There have been recriminations galore in the days since Alex Sink fell just 1.16% short of beating Rick Scott in Tuesday's Florida gubernatorial election.

On Saturday we were treated to Sink's own criticism of the White House (getting in line with the hundreds of other Democrats across the country who lost last week who blamed in part their losses to Barack Obama) in Politico, where the soon to be ex-Chief Financial Officer of Florida whined:

"They got a huge wake-up call two days ago, but unfortunately they took a lot of Democrats down with them,” said Sink of the White House.

She added: “They just need to be better listeners and be better at reaching out to people who are on the ground to hear about the realities of their policies as well as politics.”

And later, Sink says:

"I think they were tone-deaf,” she said. “They weren't interested in hearing my opinion on what was happening on the ground with the oil spill. And they never acknowledged that they had problems with the acceptance of health care reform.”
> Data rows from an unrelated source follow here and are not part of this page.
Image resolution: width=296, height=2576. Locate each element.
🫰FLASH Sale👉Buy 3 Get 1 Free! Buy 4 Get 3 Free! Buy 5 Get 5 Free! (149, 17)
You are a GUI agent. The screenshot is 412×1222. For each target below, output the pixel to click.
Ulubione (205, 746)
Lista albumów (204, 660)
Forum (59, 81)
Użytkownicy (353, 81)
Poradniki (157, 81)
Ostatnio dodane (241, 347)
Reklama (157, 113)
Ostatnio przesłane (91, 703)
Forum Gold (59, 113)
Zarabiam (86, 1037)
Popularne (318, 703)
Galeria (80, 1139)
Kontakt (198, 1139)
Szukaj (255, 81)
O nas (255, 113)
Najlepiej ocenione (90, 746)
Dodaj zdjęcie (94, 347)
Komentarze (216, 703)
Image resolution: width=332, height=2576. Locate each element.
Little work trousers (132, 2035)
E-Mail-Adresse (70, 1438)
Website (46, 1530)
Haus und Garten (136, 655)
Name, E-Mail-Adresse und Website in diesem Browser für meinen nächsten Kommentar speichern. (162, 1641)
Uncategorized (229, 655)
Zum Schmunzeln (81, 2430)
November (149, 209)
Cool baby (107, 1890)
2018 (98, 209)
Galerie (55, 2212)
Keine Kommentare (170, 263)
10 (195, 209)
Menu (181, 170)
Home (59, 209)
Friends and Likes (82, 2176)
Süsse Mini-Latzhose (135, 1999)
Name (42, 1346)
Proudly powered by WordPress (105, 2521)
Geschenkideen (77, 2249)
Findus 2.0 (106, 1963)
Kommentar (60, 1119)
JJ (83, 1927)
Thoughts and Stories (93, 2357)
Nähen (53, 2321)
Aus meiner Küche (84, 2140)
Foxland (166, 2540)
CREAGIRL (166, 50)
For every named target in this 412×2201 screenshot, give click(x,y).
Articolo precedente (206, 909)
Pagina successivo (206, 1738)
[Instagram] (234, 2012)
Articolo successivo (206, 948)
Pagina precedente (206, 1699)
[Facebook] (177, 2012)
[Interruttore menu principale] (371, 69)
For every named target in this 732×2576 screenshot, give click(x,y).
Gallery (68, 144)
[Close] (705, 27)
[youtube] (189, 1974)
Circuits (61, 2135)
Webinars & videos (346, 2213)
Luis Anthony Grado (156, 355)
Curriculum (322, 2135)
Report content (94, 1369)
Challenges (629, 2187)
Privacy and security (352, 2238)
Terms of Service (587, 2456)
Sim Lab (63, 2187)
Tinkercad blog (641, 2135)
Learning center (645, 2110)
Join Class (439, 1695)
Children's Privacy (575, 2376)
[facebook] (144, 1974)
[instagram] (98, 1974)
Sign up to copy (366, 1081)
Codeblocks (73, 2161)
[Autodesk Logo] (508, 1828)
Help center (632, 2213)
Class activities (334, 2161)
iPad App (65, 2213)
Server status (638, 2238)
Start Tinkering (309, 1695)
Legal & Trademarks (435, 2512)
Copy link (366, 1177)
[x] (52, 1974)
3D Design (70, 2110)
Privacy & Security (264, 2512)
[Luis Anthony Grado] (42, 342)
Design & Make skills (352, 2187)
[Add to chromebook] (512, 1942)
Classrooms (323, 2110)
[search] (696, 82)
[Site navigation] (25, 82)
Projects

First of all, is anyone arguing that the reason the Democrats went down last Tuesday was because of the federal government's response to the BP oil spill?  Surely, Sink speaks from experience of her frustration (along with Bill McCollum, George LeMieux, Bill Nelson and countless others) of how the federal bureaucracy was at its worse this spring and summer as the oil continued to gush, but how that had anything to do with anything on the ground in September and October is a pure reach.

But being called "an Obama liberal" did hurt Sink unquestionably and was obviously effective, even though it had little to do with reality.  Adam Smith in Saturday's St. Pete Times in his postmortem writes that one thing Sink should have done was "more overtly distance herself from President Barack Obama."  He writes that yes, it would have hurt her with the base (all Democrats had to work this year to try to insure the base came out in numbers, and ultimately it didn't), but that it would have turned independents for her.